Ici, nous ne devrons avoir comme tradition à respecter que les enseignements de notre sainte religion, enseignements qui datent de près de quatorze siècles et qui incitent aux bonnes pratiques : le justice pour tous, l’égalité entre toutes les races, l’équité, la condamnation de la corruption, le respect de tous les engagements envers tout le monde, musulman ou non, l’incitation à chercher la science « même » en Chine , ce qui veut dire partout et aussi loin que possible. Ces valeurs sont claires et procèdent de cet enseignement. C’est évident. Mais l’Islam souvent est pratiqué dans son aspect dévotion (prière, jeûne, pèlerinage) mais pas dans son aspect comportements. Et l'Islam est tout cela : dévotion, et comportement. Un vrai musulman doit avoir un bon comportement. Il ne doit pas mentir, tricher, falsifier ou faire un faux témoignage ; ni porter préjudice aux autres quels qu’ils soient.

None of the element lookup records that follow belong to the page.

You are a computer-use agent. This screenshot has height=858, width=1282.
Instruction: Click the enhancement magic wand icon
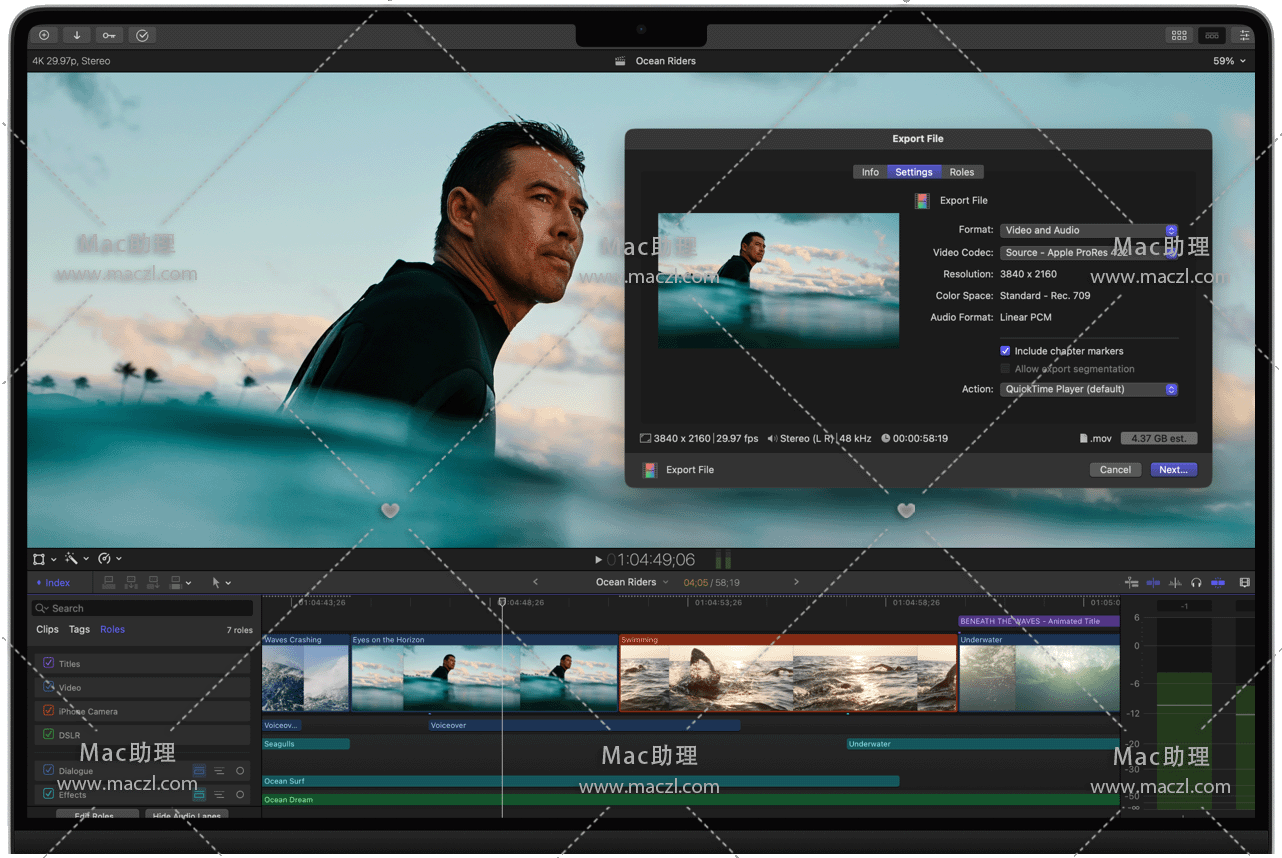72,559
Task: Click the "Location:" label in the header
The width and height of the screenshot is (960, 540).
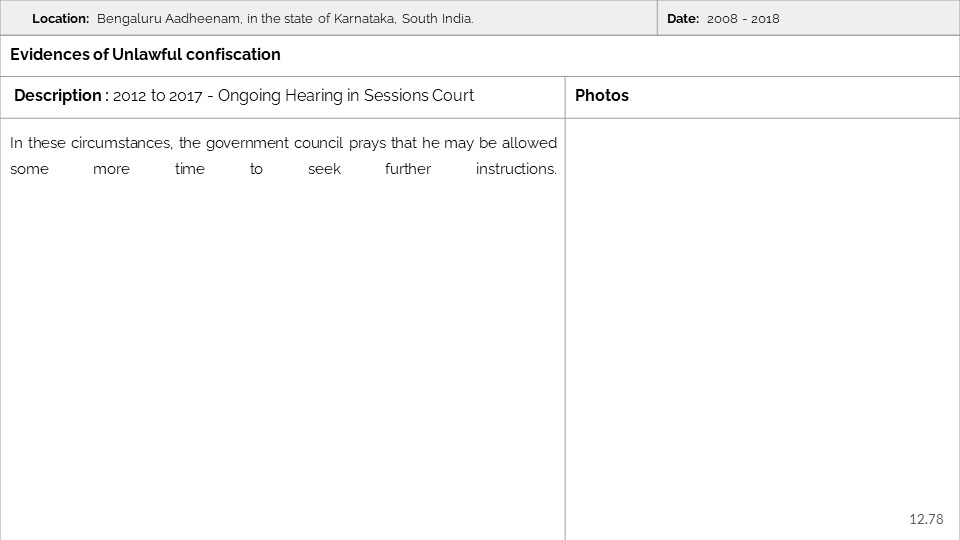Action: 60,19
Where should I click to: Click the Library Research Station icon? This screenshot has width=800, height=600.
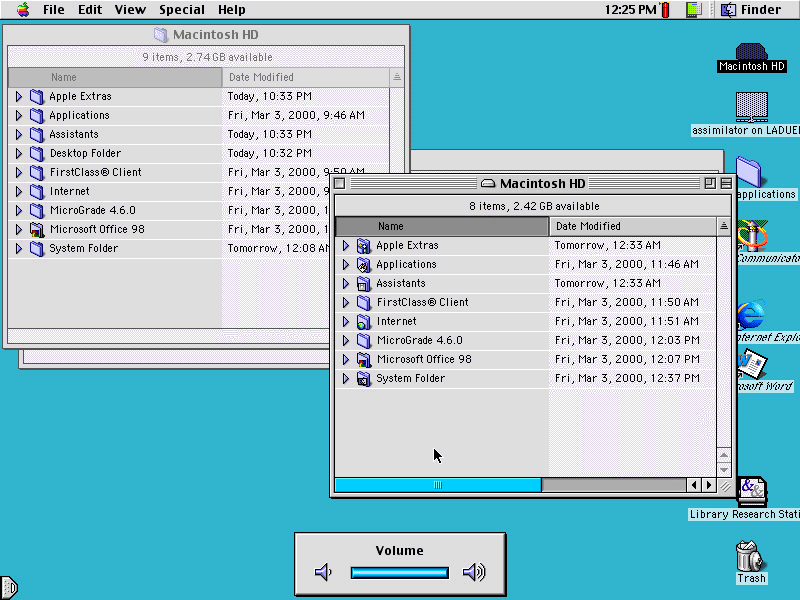point(751,490)
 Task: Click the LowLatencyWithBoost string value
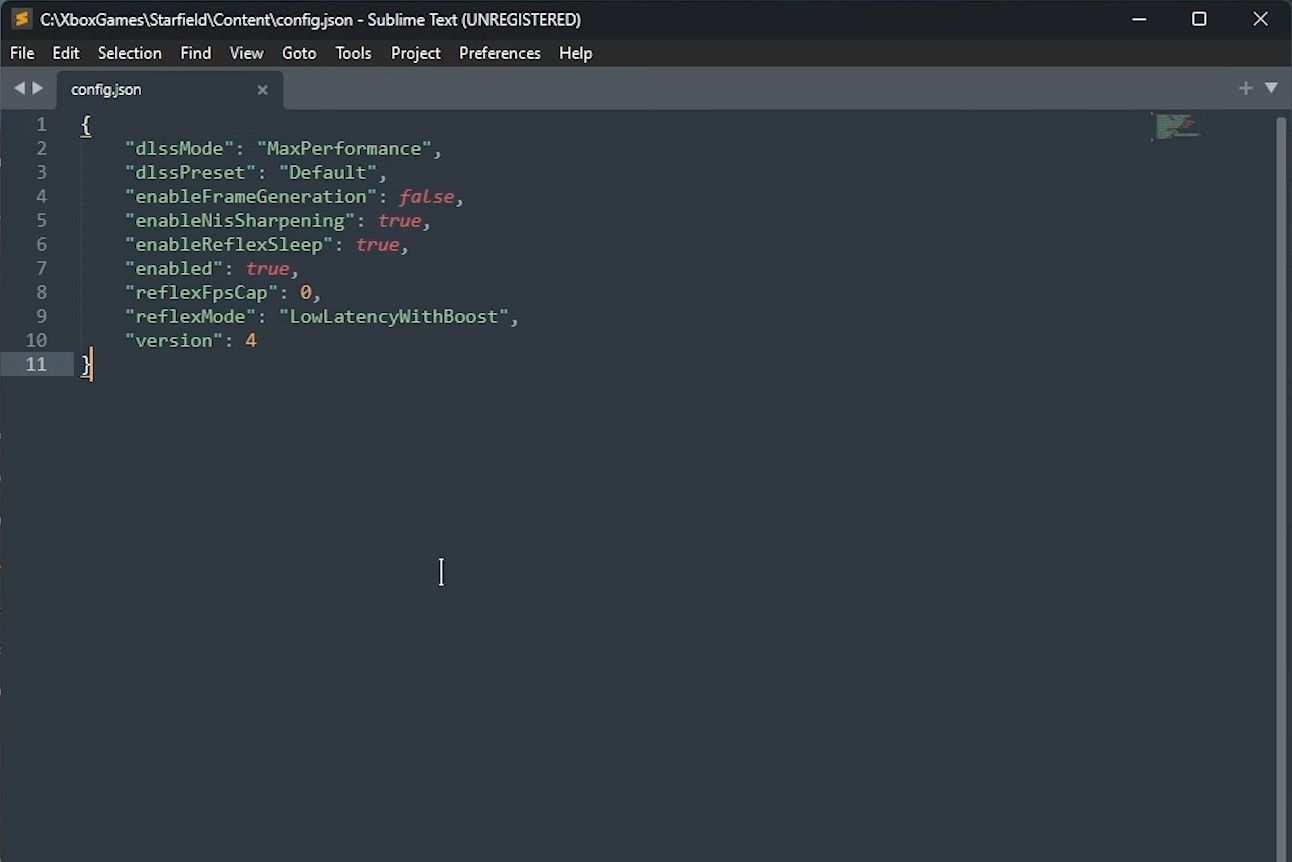pyautogui.click(x=394, y=316)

Soutenez-vous un candidat ?
J’avais un candidat mais il s’est récusé. Comme beaucoup d‘amis et de politiquement proches, je suis avec Ould Ghazouani. Ceux qui le connaissent parle de lui comme un homme de compromis .Personnellement, j’ai eu avec lui un échange téléphonique depuis Washington en 2006 sur une question. Il m’a donné l’impression d’un homme poli, calme et courtois. Ce sont des qualités importantes pour tout dirigeant. Car l’écoute est essentielle. La première chose qui m’avait frappé chez le Président Mokhtar, alors que j’étais jeune, c’était sa capacité à écouter tout le monde soit en aparté soit en réunion.

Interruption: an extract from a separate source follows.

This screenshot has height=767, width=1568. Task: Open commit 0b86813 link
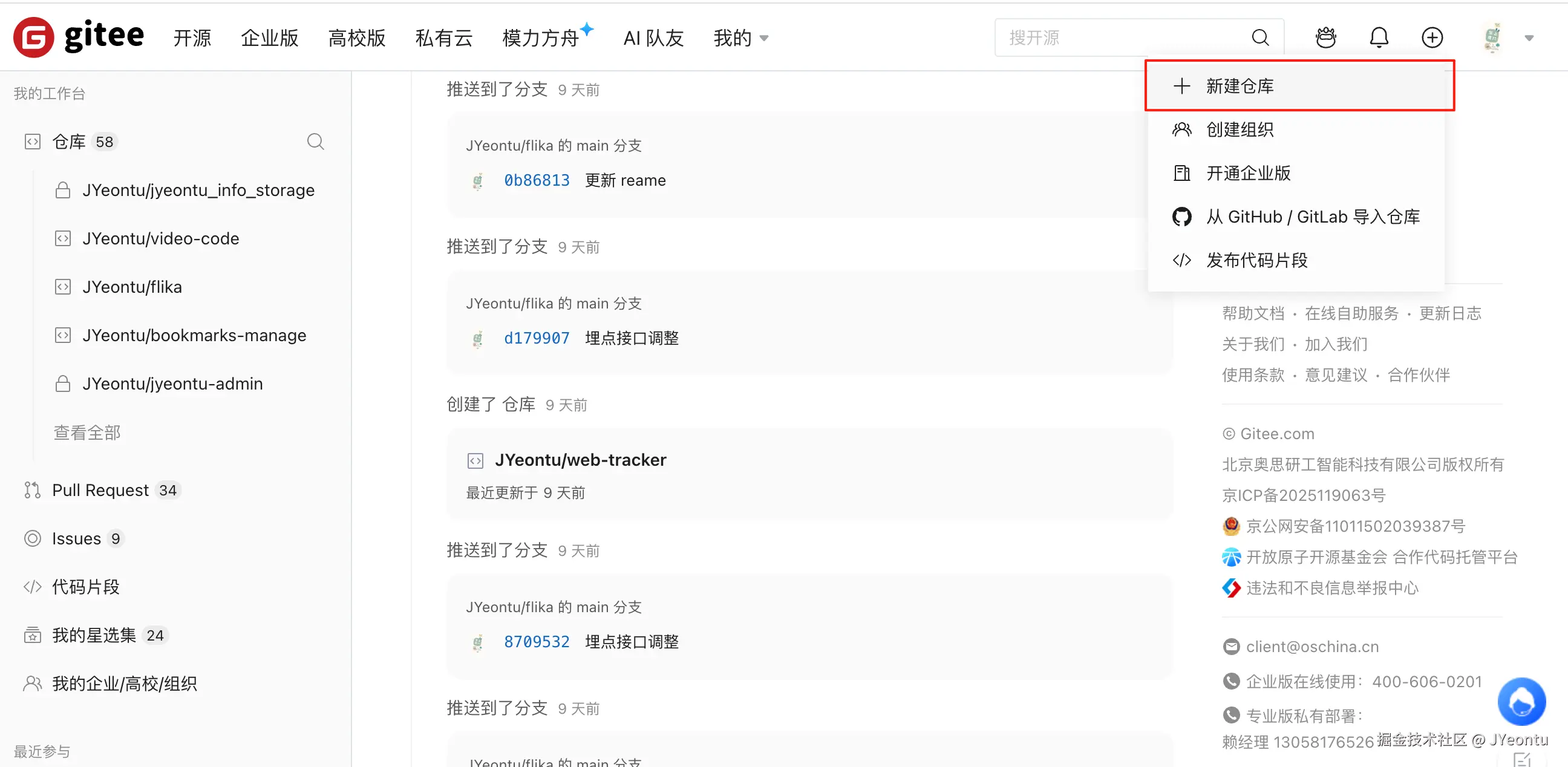click(536, 180)
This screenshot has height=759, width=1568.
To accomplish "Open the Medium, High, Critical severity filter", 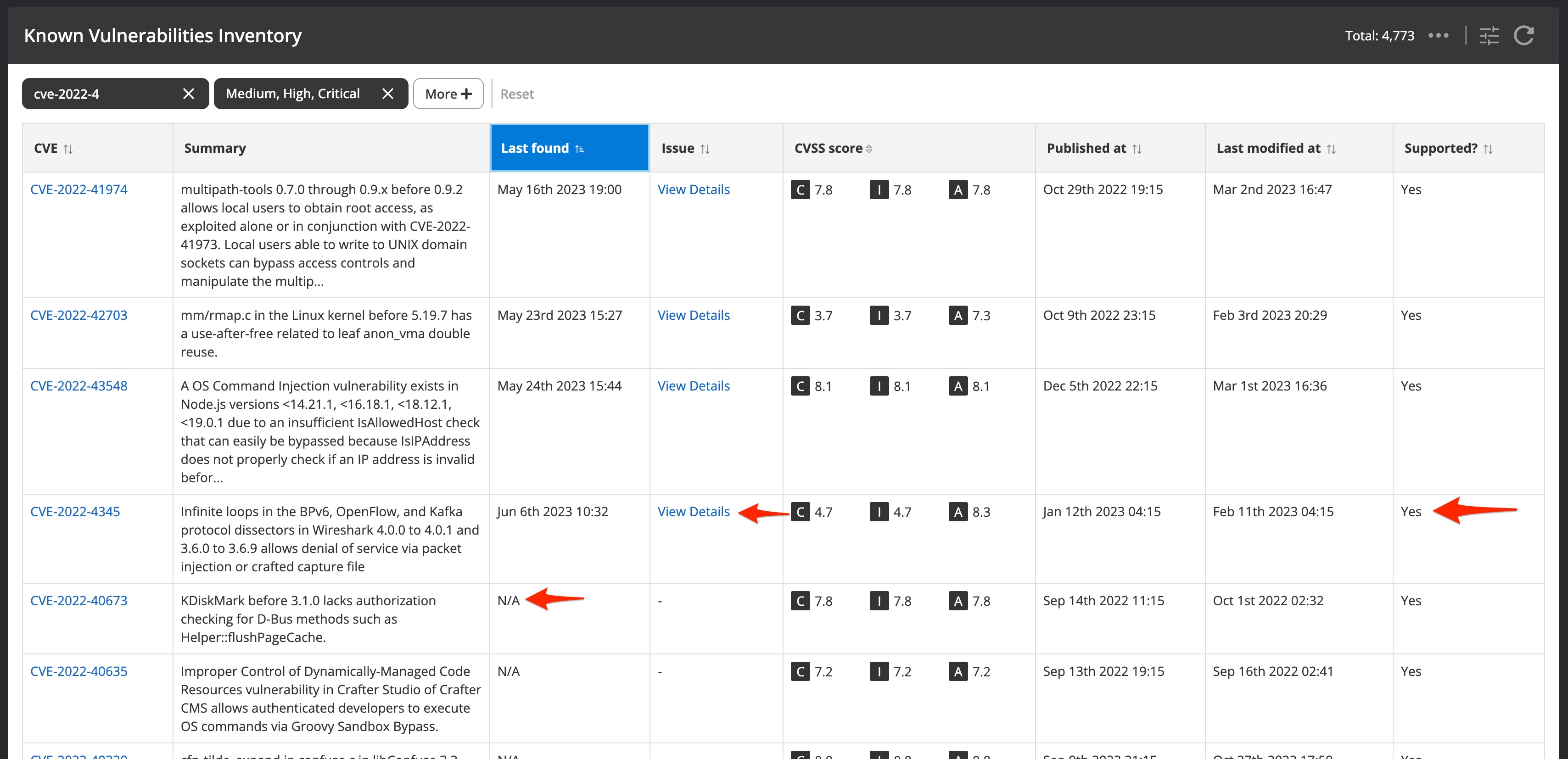I will 293,94.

Je souhaite que Ould Ghazouani, une fois élu puisse mener une nouvelle politique inclusive et de justice qui améliorera les conditions de vie du Peuple au niveau éducatif , social et économique.. Il doit entre autres ouvrir un dialogue inclusif, un vrai, différent de ceux pratiqués en 2013-14. Il s’agit de discuter des questions nationales et de placer aux postes sensibles des personnes compétentes afin de trouver les solutions appropriées et protéger le pays.

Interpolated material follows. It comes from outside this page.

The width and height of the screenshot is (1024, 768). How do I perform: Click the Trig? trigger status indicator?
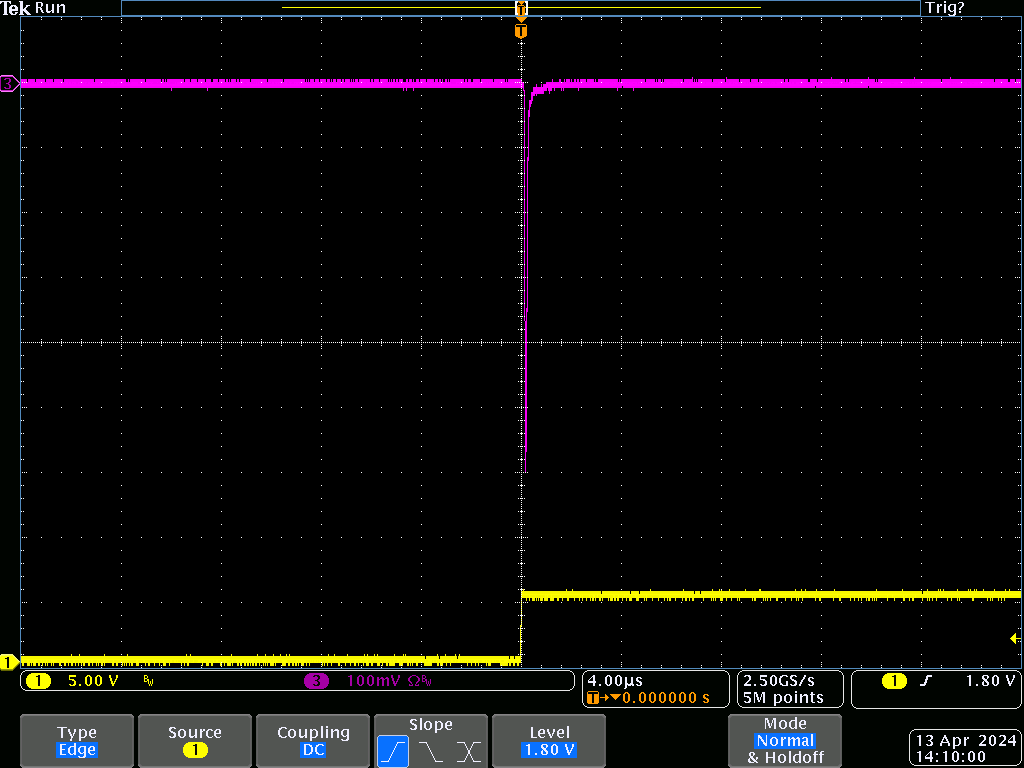point(945,8)
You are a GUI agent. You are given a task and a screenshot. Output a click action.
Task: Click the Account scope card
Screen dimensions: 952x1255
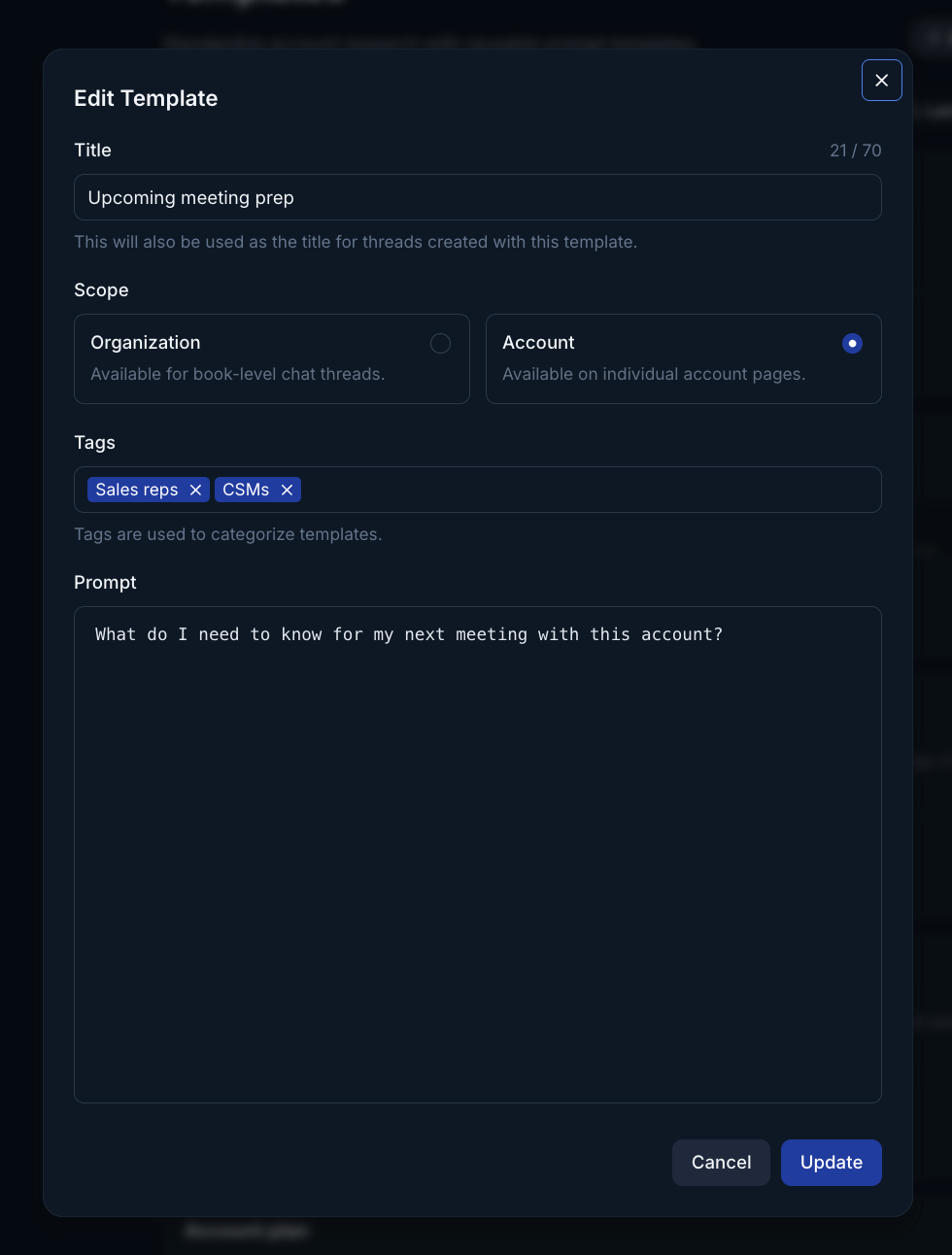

S’il y a un acquis au cours des neuf dernières années, c’est la sécurité au niveau global. C’est le lieu de remercier et féliciter tous ceux qui y ont contribué : forces armées, de sécurité ou civils. Car rien ne vaut la paix et la sécurité.
De mon côté, j’ai envoyé à la direction de sa campagne sept idées essentielles à mettre en œuvre pour améliorer grandement la situation du pays. Je suis prêt à les envoyer à tout candidat qui le souhaite.
Le pays a des ressources, et il y a le gaz qui s’y ajoute. Qu’en pensez-vous ?
Pour moi dans un contexte de mal gouvernance, une ressource comme le gaz ne change rien. Il y a du gaz, c’est sûr. Mais faut d’abord noter comme le soulignent les spécialistes que l’on ne peut estimer des ressources énergétiques dans une zone océanique avant le début de l’exploitation. C’est en ce moment que les réserves pourront été estimées. Avant, les sociétés ont intérêt à annoncer des grosses réserves pour monter en bourse. C’est habituel. Souvenez-vous de Woodside quoique c’est différent .Quelques mois après l’exploitation et c’est la déception.
Nous souhaitons pour notre peuple et le peuple frère du Sénégal beaucoup de ressources. Nous souhaitons surtout une bonne gouvernance pour que les deux peuples puissent en profiter grandement. N’oublions pas qu’en Afrique, il y a tellement de pays très riches mais avec des populations toujours pauvres.
Vous m’avez parlé au début de notre rencontre d’une annonce ?
Oui la mise sur pied bientôt du PPM (Parti du Peuple Moderne). Et il contribuera à une nouvelle politique, politique dont le pays a besoin, ouvrant une nouvelle ère nouvelle.
Qui va constituer ce Parti ?
Je ne pourrais vous le dire. Cela dépendra de ses membres éventuels, une fois créé. Mais on espère qu’il il soit opérationnel courant 2020. Ce n’est pas facile.